Size down half. I just threw out a tts pair that i had for years despite it feeling one full size too large. Last year I sized down a half and it seems pretty good. I do wonder if I could get away with going down a full size.


----------



## The Rambler (Feb 18, 2010)

I've got 2 pair, the first my standard size, the second sized down a half. After a break in period, both seem to fit the same. Perhaps it has to do with the way than nice Horween leather molds to the foot over time.


----------



## Sartre (Mar 25, 2008)

Also makes a difference if you are doing lined or unlined. My lined canoe mocs fit true to size but unlined are a half size too roomy.


----------



## closerlook (Sep 3, 2008)

just want to get some last minute thoughts on this one before I take the plunge.


----------



## eagle2250 (Mar 24, 2006)

With six pair of Quoddy's (three boatshoes, two penny loafers and one pair of Maliseet blutchers), every pair has been purchased in size 9.5 medium (my normal size) and each has proven true to size. Hope that helps! Good luck in your hunt.


----------



## Redsrover (Mar 23, 2009)

I had to size up by half on my Maliseets and Boat Shoes. YMMV


----------



## hsc89 (Oct 14, 2009)

For me, Quoddy sizing has been a hit-or-miss proposition from the start. My camp mocs - the cinnamon ones from O'Connell's - fit great from day one and were very close to tts (12 1/2 C). However, boat shoes in 12 1/2 D were huge! The width wasn't the issue though, they were actually quite a bit longer - more like a 13 1/2. I sized down on my next pair, the venetians from Leffot - bought the 12 D - and they were okay lengthwise but very roomy in the width - particularly the heel. Finally, just recently purchased a pair of bluchers from the Winn-Perry closeout sale in a 11 1/2 D - after a couple of days of wear they were a perfect fit! (I am actually wearing them now as I type )

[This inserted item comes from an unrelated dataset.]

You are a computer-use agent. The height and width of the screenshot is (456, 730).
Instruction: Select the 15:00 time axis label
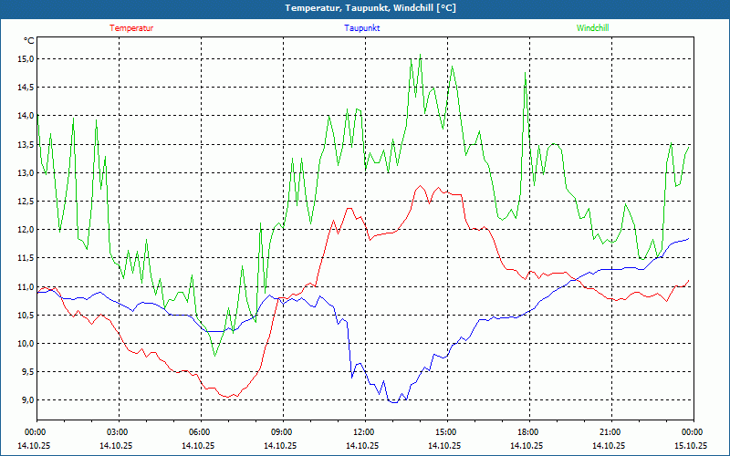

Bottom line, I strongly suggest that you buy from a seller that will readily accept returns and consider sizing down a half. Mocs should feel a bit snug at first as they are constructed in such a way so as to ultimately conform/mold to the shape of your foot. And keep in mind (and I believe the great people at Quoddy will tell you the same thing) that the sizing is not always spot on with truly hand-sewn shoes anyway - it may take a couple of attempts before finding a good fit.


----------



## joenobody0 (Jun 30, 2009)

closerlook said:


> just want to get some last minute thoughts on this one before I take the plunge.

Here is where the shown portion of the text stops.